Fourth Sunday after Epiphany – January 28, 2024

Mark 1:21-28

When the unclean spirit encounters Jesus…the spirit cries out:

  • “Have you come to destroy us?”
  • Jesus was teaching something new…in a new and authoritative way.
  • The people were probably all wondering:
  • “Has Jesus come to destroy what we know and bring us something new?”
  • The unclean spirit…confronted with Jesus’ authority…was afraid of being destroyed.
  • When Jesus commanded the unclean spirit to leave the person…the unclean spirit put up a fight.
  • Verse 26 says: “And the unclean spirit…convulsing him and crying out with a loud voice…came out of him.”

 

We do not talk much about unclean spirits and demons in the Lutheran church…or in American Christianity in general.

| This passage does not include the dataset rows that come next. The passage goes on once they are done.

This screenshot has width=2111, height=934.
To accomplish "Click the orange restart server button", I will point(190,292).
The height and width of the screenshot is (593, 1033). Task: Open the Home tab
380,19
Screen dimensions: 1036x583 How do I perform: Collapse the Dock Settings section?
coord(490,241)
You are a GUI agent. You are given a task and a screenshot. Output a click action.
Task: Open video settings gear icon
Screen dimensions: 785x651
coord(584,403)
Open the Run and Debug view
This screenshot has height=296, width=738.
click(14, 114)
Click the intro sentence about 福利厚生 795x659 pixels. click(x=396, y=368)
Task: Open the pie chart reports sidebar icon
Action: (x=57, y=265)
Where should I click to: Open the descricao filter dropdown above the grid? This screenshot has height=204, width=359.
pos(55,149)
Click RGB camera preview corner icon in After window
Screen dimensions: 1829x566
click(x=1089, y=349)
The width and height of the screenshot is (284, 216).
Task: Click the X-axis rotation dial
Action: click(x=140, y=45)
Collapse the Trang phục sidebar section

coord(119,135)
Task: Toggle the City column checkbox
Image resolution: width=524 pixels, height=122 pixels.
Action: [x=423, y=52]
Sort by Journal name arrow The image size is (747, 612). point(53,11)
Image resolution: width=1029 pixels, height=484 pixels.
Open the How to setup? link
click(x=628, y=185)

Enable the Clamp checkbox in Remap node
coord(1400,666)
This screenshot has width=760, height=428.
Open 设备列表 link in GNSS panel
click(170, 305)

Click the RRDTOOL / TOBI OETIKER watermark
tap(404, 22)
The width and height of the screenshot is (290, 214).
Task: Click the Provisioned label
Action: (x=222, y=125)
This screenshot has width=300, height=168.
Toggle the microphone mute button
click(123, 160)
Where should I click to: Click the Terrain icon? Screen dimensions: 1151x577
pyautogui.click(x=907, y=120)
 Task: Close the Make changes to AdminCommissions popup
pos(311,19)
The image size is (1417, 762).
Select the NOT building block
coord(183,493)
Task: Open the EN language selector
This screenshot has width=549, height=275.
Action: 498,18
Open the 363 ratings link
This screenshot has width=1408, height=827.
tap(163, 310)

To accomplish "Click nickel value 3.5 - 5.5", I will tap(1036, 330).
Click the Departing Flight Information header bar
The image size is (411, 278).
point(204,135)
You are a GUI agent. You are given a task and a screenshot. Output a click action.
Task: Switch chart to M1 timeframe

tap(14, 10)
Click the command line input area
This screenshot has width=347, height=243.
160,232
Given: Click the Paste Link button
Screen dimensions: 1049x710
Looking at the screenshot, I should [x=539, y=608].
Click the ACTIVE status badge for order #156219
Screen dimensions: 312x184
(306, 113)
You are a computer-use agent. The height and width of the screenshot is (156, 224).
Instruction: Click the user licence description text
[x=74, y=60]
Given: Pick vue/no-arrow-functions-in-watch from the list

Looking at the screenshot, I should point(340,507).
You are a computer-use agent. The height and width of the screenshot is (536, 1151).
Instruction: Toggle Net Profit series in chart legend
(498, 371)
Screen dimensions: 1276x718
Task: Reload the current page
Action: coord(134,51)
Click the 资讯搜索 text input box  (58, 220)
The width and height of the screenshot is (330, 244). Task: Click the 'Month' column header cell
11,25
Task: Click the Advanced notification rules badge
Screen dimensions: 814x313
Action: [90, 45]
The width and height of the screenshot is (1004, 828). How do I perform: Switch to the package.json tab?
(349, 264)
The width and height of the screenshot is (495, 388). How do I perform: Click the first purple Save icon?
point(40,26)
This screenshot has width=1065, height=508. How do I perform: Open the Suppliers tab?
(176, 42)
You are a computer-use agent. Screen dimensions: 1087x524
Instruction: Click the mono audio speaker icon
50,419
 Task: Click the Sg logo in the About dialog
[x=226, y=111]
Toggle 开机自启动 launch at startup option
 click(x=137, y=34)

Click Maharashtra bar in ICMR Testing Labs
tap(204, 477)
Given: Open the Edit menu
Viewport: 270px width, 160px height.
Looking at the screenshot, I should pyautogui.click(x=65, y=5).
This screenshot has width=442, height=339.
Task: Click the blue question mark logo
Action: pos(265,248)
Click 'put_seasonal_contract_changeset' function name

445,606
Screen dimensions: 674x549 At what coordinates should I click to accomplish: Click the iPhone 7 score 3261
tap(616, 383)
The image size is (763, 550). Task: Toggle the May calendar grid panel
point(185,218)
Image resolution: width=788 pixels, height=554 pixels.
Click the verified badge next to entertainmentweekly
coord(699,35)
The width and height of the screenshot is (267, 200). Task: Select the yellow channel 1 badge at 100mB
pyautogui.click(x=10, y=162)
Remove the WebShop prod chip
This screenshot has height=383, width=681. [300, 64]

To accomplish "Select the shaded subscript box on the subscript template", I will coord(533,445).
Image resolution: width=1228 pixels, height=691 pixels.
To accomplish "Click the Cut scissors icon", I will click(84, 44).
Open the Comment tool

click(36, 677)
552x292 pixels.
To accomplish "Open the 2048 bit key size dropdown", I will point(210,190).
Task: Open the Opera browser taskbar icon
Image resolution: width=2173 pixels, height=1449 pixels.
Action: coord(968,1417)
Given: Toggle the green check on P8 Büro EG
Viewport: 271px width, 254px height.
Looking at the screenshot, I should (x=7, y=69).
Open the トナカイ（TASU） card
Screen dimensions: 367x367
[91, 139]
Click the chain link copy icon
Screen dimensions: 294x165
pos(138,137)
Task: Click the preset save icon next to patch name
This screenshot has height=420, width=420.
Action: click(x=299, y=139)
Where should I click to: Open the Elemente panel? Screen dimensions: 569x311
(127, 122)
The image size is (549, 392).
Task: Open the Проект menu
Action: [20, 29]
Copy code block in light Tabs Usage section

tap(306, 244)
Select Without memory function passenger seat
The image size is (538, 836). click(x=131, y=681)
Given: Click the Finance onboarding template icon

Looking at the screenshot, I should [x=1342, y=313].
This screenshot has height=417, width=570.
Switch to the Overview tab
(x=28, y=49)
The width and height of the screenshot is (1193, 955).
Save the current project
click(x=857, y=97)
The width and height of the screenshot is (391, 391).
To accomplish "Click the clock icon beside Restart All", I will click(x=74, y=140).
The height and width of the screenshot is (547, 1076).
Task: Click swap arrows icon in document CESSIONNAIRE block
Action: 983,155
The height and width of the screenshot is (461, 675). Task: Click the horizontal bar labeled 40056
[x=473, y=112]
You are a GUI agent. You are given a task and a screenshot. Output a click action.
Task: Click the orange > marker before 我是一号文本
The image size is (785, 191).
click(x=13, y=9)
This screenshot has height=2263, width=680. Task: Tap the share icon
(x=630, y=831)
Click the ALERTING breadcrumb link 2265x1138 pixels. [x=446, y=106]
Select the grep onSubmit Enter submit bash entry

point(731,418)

  • But not believing in demons has hardly eradicated evil in our world.
  • And…even if we do not call them unclean spirits or recognize demons in our midst.
  • We all have had the experience of something destroying us.

 

We really do not know what the New Testament means when it speaks of casting out evil spirits.

  • Is it referring to mental and emotional illness?
  • Would physical problems with unusual manifestations such as epilepsy have been considered demonic in a pre-scientific world?
  • Most scholars are convinced that this is the nature of so-called demon possession in the Bible.
  • It refers to people who are suffering from mental…emotional or even physical problems that cause them to act differently from the norm.

 

Like I said…all of us have times in our life when we are confronted with problems and emotions that overwhelm us.

  • We visited a monastery in Greece… many years ago… perched high on a cliff several hundred feet in the air.
  • The only way to reach the monastery was to be suspended in a basket which was brought to the top by several monks.
  • The monks pulled the basket up with ropes and pulleys.

 

The ride up the steep cliff in that basket was terrifying.

  • I became exceedingly nervous about halfway up as I noticed that the rope by which I was suspended was old and frayed.
  • With a trembling voice I asked the monk who was riding with us in the basket how often they changed the rope.
  • The monk thought for a moment and answered matter-of-factly:
  • “Whenever it breaks.”

 

There have been times in my life when…emotionally…I have been suspended in that basket.

  • I was at the end of my rope and feared it would break.
  • Perhaps you have had that experience too.
  • There is comfort in knowing that we have a friend who can heal brokenness of any kind…
  • Whether it is physical…emotional or spiritual.

 

But here’s the thing I really want to say:

  • Out of the womb…before we do anything wrong and before we do anything right…
  • God has named us and claimed us as God’s own.
  • But immediately…other things try to tell us who we are and to whom we belong.
  • They all have a go at telling us who we are.
  • But only God can do that.
  • Everything else is temptation.
  • And so…I would propose to you that demons are defined as anything other than God that tries to tell us who we are.

 

Before we had a chance to do anything at all…God looked at us and saw that we were good.

  • God loved us and called us his own.
  • So many things in this world try to tell us we are something else.
  • That we are not precious…that we are not good.
  • Those lies are the destroyer in our soul.
  • In the presence of Jesus…those lies will quake in their boots.

 

What is it the world is telling you about yourself today?

  • Is it that you have not done enough?
  • Or…that you have messed up so much you cannot be forgiven?
  • Or…that the world is telling you everything is just fine right now…when really God is calling you to dig deep and make some changes.
  • Whatever it is…all those falsehoods are cast out in the presence of Jesus.
  • Seeing what is real…changes everything.

 

In the presence of Jesus…the truth that we are beloved children of God will win out over whatever the world tells us about ourselves.

  • Those lies may not go down easily.
  • They may hold on and put up a fight.
  • But…the love and truth of Jesus will cast all those things out.
  • We just need to bring them into the light.
  • Jesus casts out the things that destroy.

 

The unclean spirit recognized Jesus’s authority.

  • The Greek word for “authority” comes from the word that means “out” or “from” and from the word that means “to be.”
  • Authority is about who gave you being…or about who sent you.
  • The unclean spirit recognized the source of Jesus’ authority:
  • “I know who you are…the Holy One of God.”
  • The crowd gathered around Jesus recognized that he taught with authority.
  • But it was the unclean spirit that recognized where the authority came from.
  • It was from God.

We live in a noisy world with a lot of voices trying to convince us to listen to them.

  • They might speak in a way that makes us think they have authority.
  • But where does their authority come from?
  • We need to exercise discernment.
  • Just because a voice is loud does not make it right.

 

We ask that Jesus cast out anything that tries to tell us we are anything less than God’s children.

  • We ask that we have discerning ears so that we recognize the voice and leading of God.
  • We ask that we live our lives in such a way that others will see God at work through us.